Splinter retrieved from patient’s eye 15 years after gardening accident

A 3mm wooden splinter was discovered in a man’s eye during the course of his diabetic eye examination

wood chip

A wooden splinter has been discovered in a patient’s eye 15 years after it was lodged in his cornea following a gardening accident.

BMJ Case Reports authors shared that the man in his 30s presented to the ophthalmology clinic for his diabetic eye examination.

The patient reported sustaining an eye injury while gardening around 15 years previously.

Despite initial pain and discomfort, the patient did not seek medical attention as his symptoms resolved over time.

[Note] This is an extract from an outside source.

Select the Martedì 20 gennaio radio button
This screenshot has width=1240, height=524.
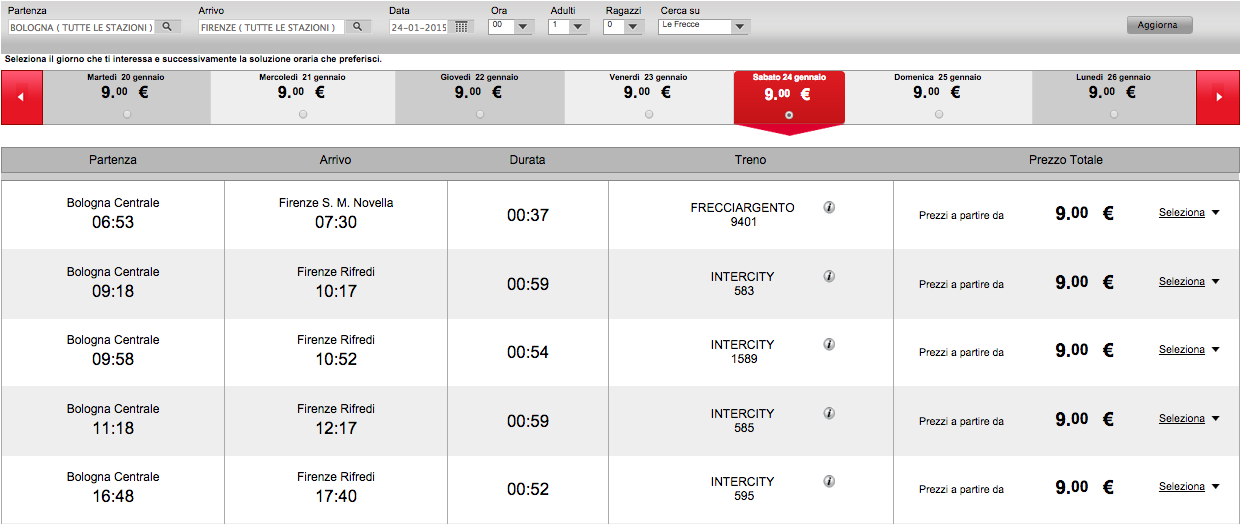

At the time of his diabetic eye examination, his visual acuity was 6/7.5 in the affected right eye and 6/6 in the left eye.

A slit lamp examination revealed a paracentral intracorneal foreign body that traversed the cornea and budded into the anterior chamber. The foreign body was determined to be a 3mm wooden splinter.

Clinicians highlighted that there was minimal scarring around the splinter, no stromal cells or infiltration was noted and the intraocular pressure was normal.

“Despite the patient’s overall stable condition, it was recommended to uphold vigilant monitoring and continue with biannual follow-ups at the clinic. Additionally, the patient was instructed to promptly return to the clinic in the event of any pain, redness or changes in vision,” the authors shared.

They highlighted that in the absence of an initial infection, intracorneal wooden foreign bodies are capable of being well-tolerated.

“We underscore the potential for sterile wood to be well tolerated within the cornea and anterior chamber, provided it remains devoid of infection and does not serve as a conduit for infection to enter the eye,” the authors said.